HuffPost India also contacted Nikhil Kumar, former fellow and head of developer ecosystem, IndiaStack, at the iSPIRT Foundation. With close ties to Aadhaar and the ecosystem that has come up around it, Kumar has frequently voiced his support for the Aadhaar and UIDAI. However, at present, Kumar did not share his views on the technological points raised by the verdict, as he was still reading the judgement.
However, he did write: "Today's Aadhaar judgement is a seminal moment for all of us. Over the years, this debate divided a lot of us onto two sides. I hope the judgement brings all of us together now."
He added that the court has clearly called out the benefits of Aadhaar and its inclusive design, and that, "World over governments are amazed by the progress we've made as a country on digital infrastructure.This ruling will only rest all their concerns on the India model now."
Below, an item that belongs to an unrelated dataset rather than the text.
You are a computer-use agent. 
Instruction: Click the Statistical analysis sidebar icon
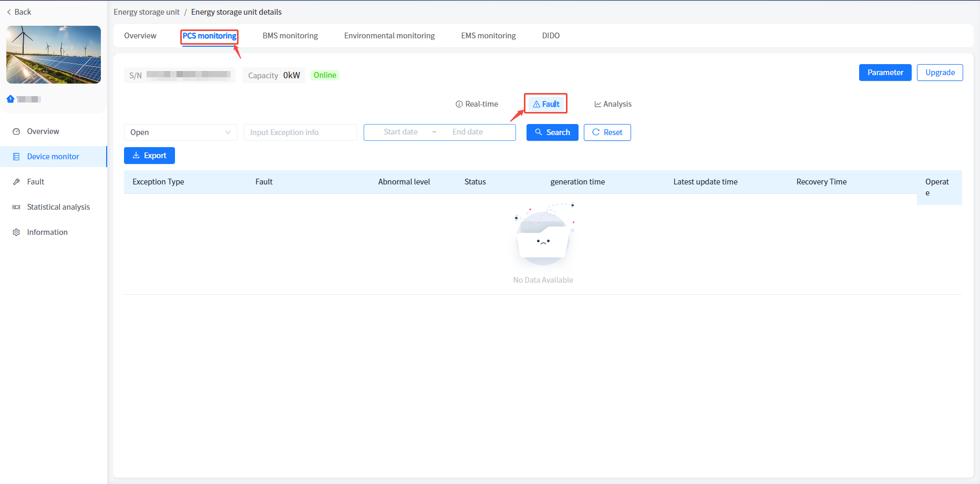pyautogui.click(x=16, y=207)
On whether the judgement will impact IndiaStack's products such as eKYC, he added: "As of now, we see no impact in eKYC, eSign, and Digilocker. So nothing changes for IndiaStack and it only restricts access to those allowed by law."
He added that "the court also recognises the need for Aadhaar authentication services in both govt and private sector", although many others suggest that the private sector won't be able to use on the ID anymore.
"Honorable Supreme Court's judgment around the constitutional validity of Aadhaar Act shall be seen as a milestone in the ongoing journey and not an end by any means," said Rana Gupta, vice president, APAC sales, identity and data protection, at Gemalto. "Gemalto has been fortunate to be part of this journey in order to facilitate a safe journey to all concerned."
"The only obvious downside at this stage seems to be the constraints imposed on eKYC by any and every service provider outside the government," he added. "The convenience of eKYC shall be missed in the immediate term."